In any case, let’s go with the higher number of four-letter words (26,078), because that will increase the monkey’s chances of getting a word when randomly typing. This would mean that based on pure random choices of 4 consecutive letters, a monkey has approximately a 5.7% chance of typing an actual word (26078/456,976). In turn, this would mean that the chance that a monkey could type two four letter words in a row is approximately 33 out of 10,000 or a probability of .0033 ( .0057 x .0057). The chance that a monkey could type four four letter words in a row is therefore approximately .0033 squared or .000011 (i.e., 11 chances out of a million). What then would the chances be of a monkey typing two consecutive sentences each of four four letter words? It would be approximately the square of .000011, or 121 times out of a billion. If the monkey were to be expected to type some five letter and six letter words, as well as four letter words, the chances would be even lower, because it is less likely to randomly type a five letter word, etc. The longer the word, the less likely it is that the monkey will guess at it.

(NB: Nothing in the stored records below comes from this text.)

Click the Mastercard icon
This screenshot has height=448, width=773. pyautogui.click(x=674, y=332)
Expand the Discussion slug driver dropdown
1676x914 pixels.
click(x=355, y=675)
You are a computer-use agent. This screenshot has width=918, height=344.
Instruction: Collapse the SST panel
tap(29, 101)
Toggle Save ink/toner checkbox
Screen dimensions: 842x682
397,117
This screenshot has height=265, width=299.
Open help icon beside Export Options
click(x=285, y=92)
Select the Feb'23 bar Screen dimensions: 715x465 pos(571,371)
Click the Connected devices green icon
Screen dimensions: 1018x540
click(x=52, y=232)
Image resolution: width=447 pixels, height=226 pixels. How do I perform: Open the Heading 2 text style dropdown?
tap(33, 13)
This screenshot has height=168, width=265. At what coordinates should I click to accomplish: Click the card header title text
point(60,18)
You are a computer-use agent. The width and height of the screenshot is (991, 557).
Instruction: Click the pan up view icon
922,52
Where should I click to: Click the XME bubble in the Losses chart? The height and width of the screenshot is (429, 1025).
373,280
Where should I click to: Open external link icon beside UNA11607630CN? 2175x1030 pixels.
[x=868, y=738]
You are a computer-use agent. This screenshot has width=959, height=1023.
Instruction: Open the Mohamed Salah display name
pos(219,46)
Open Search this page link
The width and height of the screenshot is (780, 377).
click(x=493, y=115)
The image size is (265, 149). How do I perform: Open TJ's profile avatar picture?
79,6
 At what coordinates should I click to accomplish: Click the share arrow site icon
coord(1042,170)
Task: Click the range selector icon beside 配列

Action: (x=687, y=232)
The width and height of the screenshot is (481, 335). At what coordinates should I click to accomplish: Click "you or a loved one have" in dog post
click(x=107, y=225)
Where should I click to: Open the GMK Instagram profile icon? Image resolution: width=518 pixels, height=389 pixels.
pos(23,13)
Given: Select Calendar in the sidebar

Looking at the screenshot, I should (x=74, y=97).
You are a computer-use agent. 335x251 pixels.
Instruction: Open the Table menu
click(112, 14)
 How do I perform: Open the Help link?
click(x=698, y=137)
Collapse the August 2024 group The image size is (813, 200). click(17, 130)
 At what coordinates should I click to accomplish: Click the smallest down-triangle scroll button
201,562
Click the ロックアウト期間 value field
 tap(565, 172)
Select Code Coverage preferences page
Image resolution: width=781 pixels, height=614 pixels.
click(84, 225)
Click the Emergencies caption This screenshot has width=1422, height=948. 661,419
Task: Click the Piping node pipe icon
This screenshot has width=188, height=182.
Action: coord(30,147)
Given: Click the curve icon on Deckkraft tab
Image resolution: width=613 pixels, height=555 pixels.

So let’s take stock of where we are right now: In a billion tries, a monkey would be likely to type two sentences each of four words of length four in about 121 of these tries. If a monkey types one word per second, or sixty words per minute (which would put that monkey into contention for a good secretarial job), how long would it take the monkey to type 8 billion words (each set of 2 sentences consists of 8 letters, and we are giving the monkey one billion chances)? It would take the monkey slightly longer than 92,592 and a half days to type 8 billion words, or approximately 253 years. The lifespan of a monkey depends on the particular subspecies but for our purposes, we can assume that 20 years is a typical monkey’s lifespan. So, if we took 12 or 13 monkeys, trained them to type, and set them to doing so 24 hours a day, 7 days a week, for their entire lives, we would get about 121 sets of 8 consecutive four letter words. Now, not every collection of consecutive words makes sense or is good grammar. We could try to estimate that, but let’s not bother, because we can next ask ourselves how good the chances are of getting four consecutive sentences each of four four letter words. The answer is that it is about 1.4 out of 10 to the fourteenth power, which is so low as to defy the odds that our collection of monkeys could accomplish that.

What should now be obvious is that the likelihood of a monkey randomly typing a Shakespearean play is going to be so low as to be impossible for all practical purposes. Even if you believed that a monkey could succeed in randomly typing thousands of words, that monkey would then face the challenge of getting these words to have the deep and rich structure that we find in Shakespeare’s works. If you were to continue to try to calculate these odds, the numbers would be so astronomically large that there wouldn’t be enough time in the universe to achieve such a work of prose.

So, in short, the answer is “No, a monkey could not type a work of Shakespeare by randomly picking keys on the keyboard.” If you’ve gotten this far, you may feel like saying a few four letter words yourself!